Student Drivers – Staying Calm a Challenge

Now I get the whole logic behind the “don’t drink and drive” motto, and I’m with them on that one all the way. Sheesh – I’m so worried about my reflexes I’m scared to drive home when I’ve had rum pudding for dessert at a restaurant.
But as a parent of a teenager who is learning to drive, I’m beginning to wonder about this requirement that I can’t drink and ride.

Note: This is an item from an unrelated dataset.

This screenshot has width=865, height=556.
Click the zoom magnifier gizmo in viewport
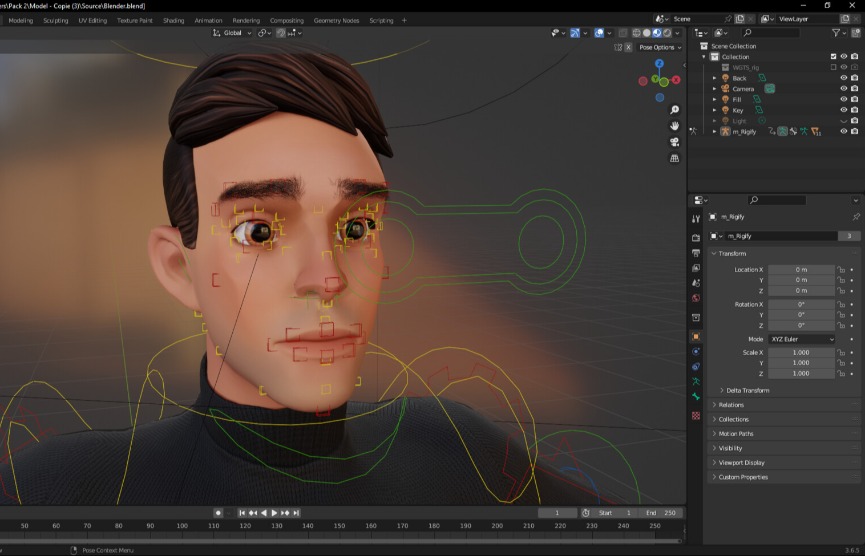tap(675, 110)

It’s a common joke in our house that when our teen asks for a some driving time behind the wheel that the response is, “No, sorry, can’t take you right now. I need a glass of wine first.” And, no, I don’t really do it, but I can’t imagine how much nicer it would be for me – and her – if I could just relax a bit more. It’s just so hard to relax when every other moment I see an impending crash in all its gory detail. Instead I look a lot actor Leslie Nielsen (pictured above in the movie Student Driver).
This is how our session went tonight:
“Okay, now I want you to pull into this parking space.”
(car lurches forward)
“Slow!”
(car lurches again)
“Slow and smooth!”
(audible sigh)
“Good. Good. Now back up into that parking space there.”
(yep – car lurches backwards)
“Woah! Slow down!”
“Stop!”
Stop!
Forward. Get it in forward!
(audible sigh)
“Ok. Great job. Now, let’s do that again.”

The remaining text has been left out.